BANK of Ireland has offered to take as much as €1bn of Irish and UK mortgages back on to its balance sheet -- at a significant discount to the amount that the bank originally offloaded them for.
The plc yesterday surprised markets by offering to buy back €1bn of bonds from investors who took part in a €4.5bn securitisation of the bank's mortgage book back in 2007.
The original deal saw the bank sell the economic interest in the underlying mortgages to the bondholders. Under yesterday's offer, the economic interest in some of the mortgages would revert to the bank.
BoI is offering to pay between 28pc and 92pc of the amount investors originally paid for the bonds -- prompting Davy's analyst Stephen Lyons to suggest the bank could make as much as €300m from the offer.
The bank's spokesman declined to be drawn on how much capital BoI could potentially raise from the deal, though some market sources suggested a figure of closer to €200m.
Bondholders have until December 1 to offer their bonds to the bank -- the result of the tender will be published the following day.
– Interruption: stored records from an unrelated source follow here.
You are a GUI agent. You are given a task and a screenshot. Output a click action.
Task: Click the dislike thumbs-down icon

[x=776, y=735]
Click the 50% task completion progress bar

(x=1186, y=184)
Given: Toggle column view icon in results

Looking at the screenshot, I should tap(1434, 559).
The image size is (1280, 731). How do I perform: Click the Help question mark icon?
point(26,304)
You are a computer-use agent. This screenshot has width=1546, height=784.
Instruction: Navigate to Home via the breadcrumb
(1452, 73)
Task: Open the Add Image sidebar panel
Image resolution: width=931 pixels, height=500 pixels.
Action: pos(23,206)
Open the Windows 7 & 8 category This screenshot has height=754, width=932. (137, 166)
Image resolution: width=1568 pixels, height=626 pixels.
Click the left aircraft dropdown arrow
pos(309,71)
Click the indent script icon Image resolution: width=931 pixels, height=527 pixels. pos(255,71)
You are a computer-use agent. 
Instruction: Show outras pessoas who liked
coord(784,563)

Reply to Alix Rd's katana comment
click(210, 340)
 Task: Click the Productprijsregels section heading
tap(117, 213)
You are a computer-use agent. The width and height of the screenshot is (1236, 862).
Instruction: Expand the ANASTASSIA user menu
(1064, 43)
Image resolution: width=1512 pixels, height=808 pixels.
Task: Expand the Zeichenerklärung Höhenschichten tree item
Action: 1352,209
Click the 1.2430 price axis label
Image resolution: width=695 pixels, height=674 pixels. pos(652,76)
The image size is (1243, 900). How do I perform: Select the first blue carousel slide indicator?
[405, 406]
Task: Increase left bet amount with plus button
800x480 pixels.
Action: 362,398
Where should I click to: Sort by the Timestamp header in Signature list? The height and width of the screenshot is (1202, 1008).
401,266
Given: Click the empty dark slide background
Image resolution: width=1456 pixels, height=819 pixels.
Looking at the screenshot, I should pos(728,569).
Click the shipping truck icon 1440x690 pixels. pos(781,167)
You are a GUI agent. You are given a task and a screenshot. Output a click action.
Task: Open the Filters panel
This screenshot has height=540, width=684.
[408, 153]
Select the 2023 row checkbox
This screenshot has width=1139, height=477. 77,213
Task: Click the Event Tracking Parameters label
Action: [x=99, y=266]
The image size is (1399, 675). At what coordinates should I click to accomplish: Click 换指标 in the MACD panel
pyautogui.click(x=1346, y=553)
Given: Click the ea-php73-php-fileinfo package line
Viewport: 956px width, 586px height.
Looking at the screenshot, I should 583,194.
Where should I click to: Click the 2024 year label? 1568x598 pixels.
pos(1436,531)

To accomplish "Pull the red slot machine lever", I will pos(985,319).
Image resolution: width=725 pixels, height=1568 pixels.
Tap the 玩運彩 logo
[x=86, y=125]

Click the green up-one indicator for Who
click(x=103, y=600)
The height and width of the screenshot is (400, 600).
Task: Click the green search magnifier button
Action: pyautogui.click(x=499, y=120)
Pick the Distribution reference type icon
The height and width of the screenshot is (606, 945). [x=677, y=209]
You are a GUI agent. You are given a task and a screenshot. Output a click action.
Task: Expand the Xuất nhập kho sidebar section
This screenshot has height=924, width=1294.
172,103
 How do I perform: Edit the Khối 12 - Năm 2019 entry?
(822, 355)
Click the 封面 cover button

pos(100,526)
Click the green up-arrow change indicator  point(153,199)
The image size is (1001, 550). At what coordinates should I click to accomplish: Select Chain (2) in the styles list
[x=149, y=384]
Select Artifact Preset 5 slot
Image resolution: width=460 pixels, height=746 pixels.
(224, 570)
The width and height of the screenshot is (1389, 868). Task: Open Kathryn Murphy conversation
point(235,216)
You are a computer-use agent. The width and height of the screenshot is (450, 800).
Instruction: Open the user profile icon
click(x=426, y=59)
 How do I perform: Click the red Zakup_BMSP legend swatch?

If €1bn of bonds are bought back, the bank will effectively assume the risk of €1bn of mortgages being repaid -- at a time when Irish banks are mandated to reduce their risks and slim down their balance sheet.
"Reduction in long-term funding seems to go against the objectives of PLAR," said Davy's Lyons, referencing the Prudential Liquidity Assessment Review that mandated banks to sell off assets and improve their funding profiles.
It is understood that the tender has already been approved by the Central Bank, which is monitoring the banks' progress on their PLAR plans.
Sources also stressed that most of the mortgages covered by yesterday's assets were in the UK, where mortgages arrears have been significantly better than in Ireland.
The Irish mortgages involved are owner-occupier only, so the bank will not be taking on additional exposure to mortgages in the troubled buy-to-let category.
Sources also pointed out that the bank would only be paying a fraction of what the bonds initially sold for, so that discount would give BoI headroom to absorb any losses on the underlying loans.
The size of the discount will depend on the mix of bonds the bank ends up buying back.
Yesterday's offer guides prices of as low as 28pc for 'Tranche D' bonds -- the riskiest category of bonds that was only due to be paid off after other bondholders in that securitisation had gotten all their cash.
The price for Tranche A bonds, the lowest yielding and first to be paid, could be as high as 92pc.
"Those are the minimum prices, bondholders will come to the bank and say what they'd be willing to accept, it's a case of suck it and see," said one source.
The process is similar to 'sealed bids' at an auction, with bondholders having just one chance to submit a price without knowing what prices other investors are tendering.
Market sources expect interest to be high, with Lyons describing the tender as "a once-off opportunity for investors to exit what are illiquid (and will be more illiquid after this) long-dated securities".